Crypto

Leverage means contagion. Just look at the crypto.

Artwork: Allie Carl/Axios

The financialization of crypto has made it vulnerable to kind of contagion we see now.

Why is this important: The big change in crypto between 2018 and today is the introduction of large-scale lending to the industry. And with lending comes a new type of risk – counterparty risk – that crypto still hasn’t found a good way to handle.

The big picture: The crypto is notoriously cyclical – the price of bitcoin fell 70% in 2011, 83% in 2013, and 84% in 2018. These declines were all relatively innocuous, however, compared to the leverage-induced carnage during the current crypto winter. .

  • This is partly because the amount of money involved was much smaller back then. But another important thing is that crypto wasn’t really financialized back then – there was almost no lending, short selling, etc.

How it works: At the heart of the crypto project is a technological feat: the ability to create digital objects that only exist in one place and cannot be copied. If I send you bitcoin, I can’t send that same bitcoin to anyone else.

  • Therefore, if I own a bitcoin, this bitcoin may lose value or even be stolen, but these losses concern only me.

State of play: Crypto lending changes the dynamic. Companies like Celsius Network and FTX – both currently bankrupt – paid interest on crypto deposits and lent crypto assets to borrowers.

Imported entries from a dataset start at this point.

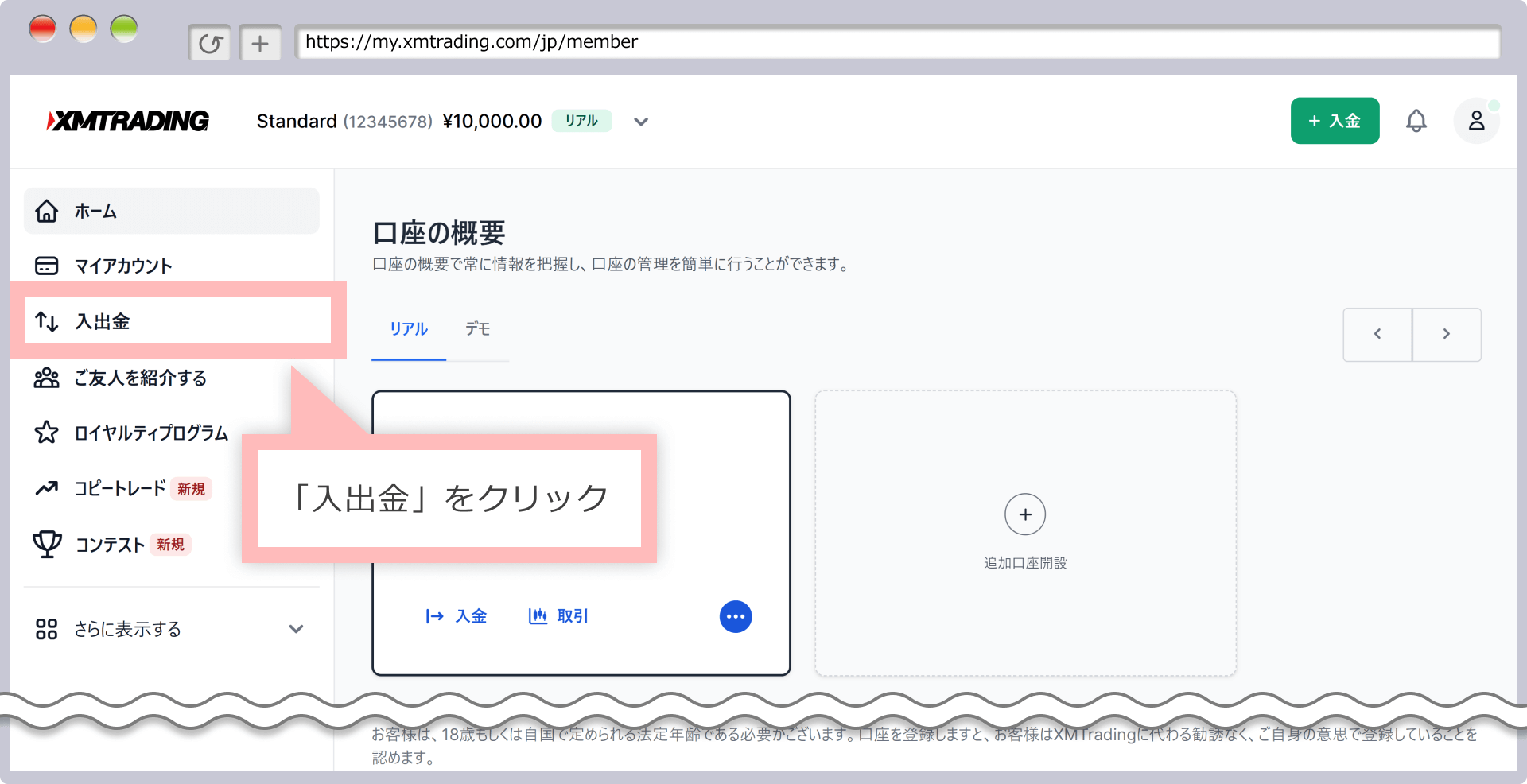Viewport: 1527px width, 784px height.
Task: Open the more options blue ellipsis button
Action: pyautogui.click(x=736, y=616)
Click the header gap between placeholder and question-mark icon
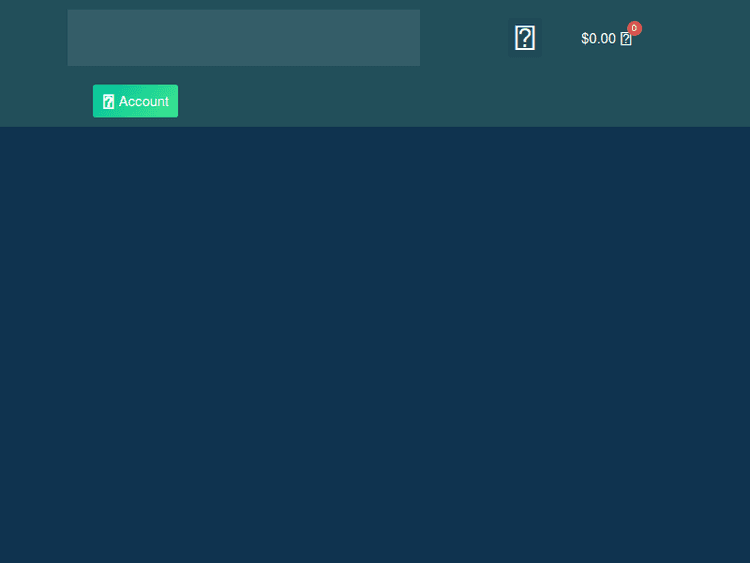 point(465,38)
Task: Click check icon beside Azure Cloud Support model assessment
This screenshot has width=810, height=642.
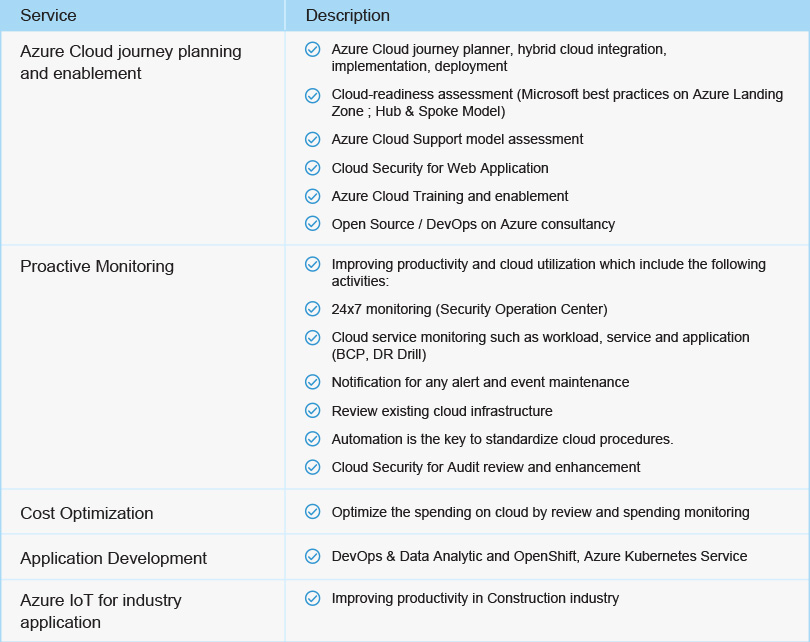Action: (x=313, y=139)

  • Instead of a person owning a simple one-coin asset, a depositor is from one piece per exchange. The borrower owns the coin and the exchange owes money to the borrower while also owing money to the depositor.
  • In effect, a one-coin asset became a one-coin asset (in the hands of the borrower) plus two one-coin liabilities (in the borrower and the exchange) plus two one-coin claims (to the exchange and the depositor) .
  • There is now Three assets worth 1 bitcoin. If the actual coin is lost and the borrower defaults, the borrower and the exchange, and possibly even the depositor, can all end up losing 1 bitcoin.

What is happening: Crypto losses have trickled down to companies that have engaged in such borrowing and lending activities, from Luna and 3 Arrows Capital to Celsius, Voyager Digital, Alameda Research, FTX, Genesis and Gemini. None of them have adequately managed their counterparty risk – the risk that the trading platform you are dealing with will go bankrupt and not be able to pay you what you are owed.

  • In traditional finance, central banks can intervene to prevent such contagion. In crypto, however, there are no such macroprudential overseers.

💭 Our thought bubble, via Kate Marino of Axios: Mining crypto is the most Human thing ever. Whenever something is created for a functional financial purpose – like stocks, bonds, oil contracts, houses, etc. – there will always be people who make derivatives of these things just to make money.

The bottom line: Perhaps the leverage, and resulting contagion, was inevitable and predestined.